Sweden has, in cooperation with the other Nordic countries within the Nordic Council of Ministers, adopted a number of strategies regarding ABS including: A Nordic approach to Access and Rights to Genetic resources; Nordic Ministerial Declaration on Access and Rights to Genetic Resources 2003; and A strategy for genetic resources for fisheries, agriculture, forestry and food 2005-2008.

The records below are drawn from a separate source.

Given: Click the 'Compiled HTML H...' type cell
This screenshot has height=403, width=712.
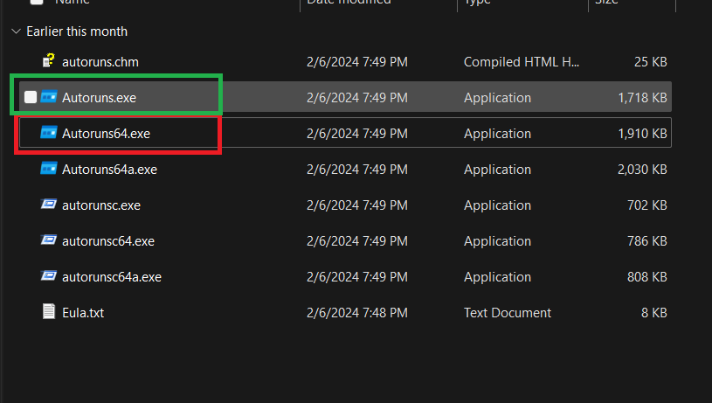Looking at the screenshot, I should click(522, 61).
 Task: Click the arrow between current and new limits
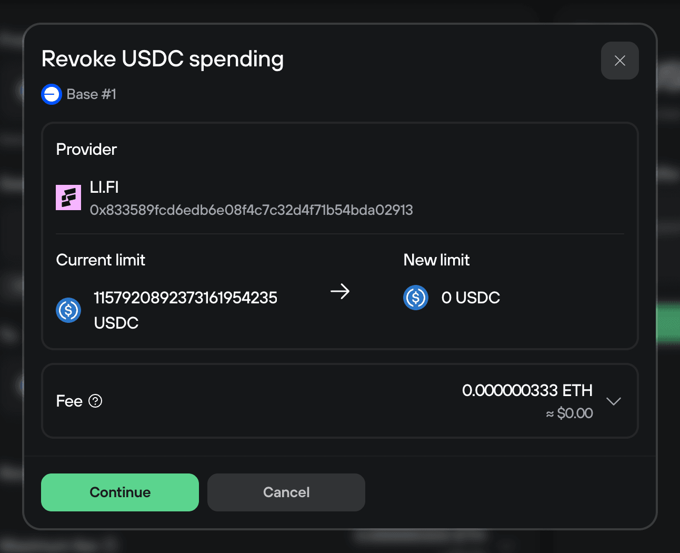click(341, 291)
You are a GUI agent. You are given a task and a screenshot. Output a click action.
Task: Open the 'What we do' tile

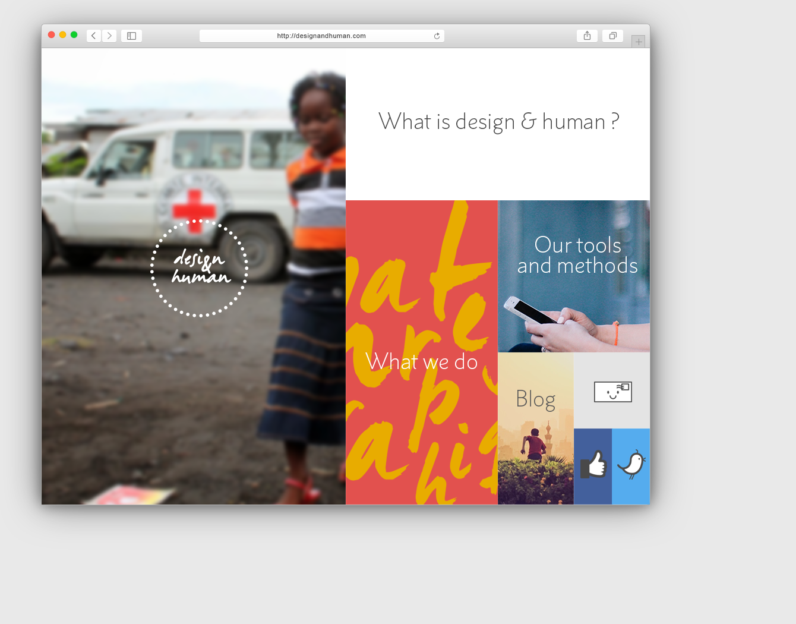click(x=422, y=352)
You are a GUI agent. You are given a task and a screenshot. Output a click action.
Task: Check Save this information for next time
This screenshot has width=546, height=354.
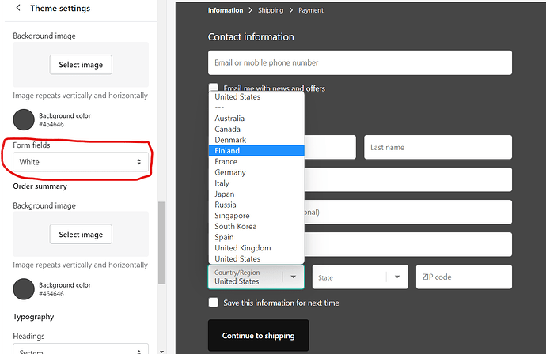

Sweden has so far not taken any initiatives to regulate the access to genetic resources. Sweden has implemented the European Union Directive 98/44/EG on legal protection of biotechnological inventions. Sweden is party to the UPOV 1991 Convention, the European Patent Convention, and member of WIPO. The current Swedish Patent legislation requires that the origin of the genetic resources used in an invention shall be disclosed in patent applications. If the origin is unknown it should be indicated. The failure to provide this information does not affect the handling of the patent application by the authorities or the rights conferred by a patent. The requirement does not, however, have any material effects on e.g. the validity of granted patents.
The botanic gardens in Europe have during the last year further developed their Access and Benefit Sharing system IPEN, which will be implemented in Sweden next year. The system has been recognised in CBD circles as a “best practice” example, for handling plant exchange in a pragmatic way that is yet fully in accordance with the letter and spirit of the CBD.
The Swedish international development cooperation agency (Sida) has adopted a policy that requires the establishment of a material transfer agreement (MTA) for financing research cooperation activities involving genetic materials. Sida financially supports three regional gene bank programs (Southern and Eastern Africa, and the Balkans) that include aspects related to ABS. Sida has also initiated the Swedish International Biodiversity program (SwedBio), based at the Swedish Biodiversity Centre, to allow for a more pro-active and strategic work in addressing biodiversity within Swedish development cooperation. SwedBio provides supports to e.g. ABS-related work of primarily non-governmental organizations. .
Initiatives for Article 8(j)
The Swedish Biodiversity Centre conducted wide consultations with representatives of indigenous peoples and local communities in order to assess the Swedish implementation of this article of the Convention. The results suggest that there is a need for a new national network to deal with the documentation, preservation and use of traditional knowledge. The government has therefore recently announced that an Action Program on Traditional Knowledge for Biodiversity will be elaborated. The Swedish Biodiversity Centre is currently compiling a three-volume treatise on the traditional use of biological resources in Sweden, to be completed in 2007.
The Swedish government has a policy to involve representatives of the indigenous Sami people in international negotiations concerning the CBD, WIPO, and the ministerial meeting of the Arctic Council. In the parts of Sweden where the Sami people traditionally manage their reindeer herds, a local participation approach is used in forest management. This approach is important because on the one hand forestry often negatively affects grazing conditions, but on the other hand the reindeer may damage young forest stands. Other conflicts, which have been ongoing for 50-100 years, relate to hunting, fishing, agriculture and erosion of the sensitive high mountain vegetation.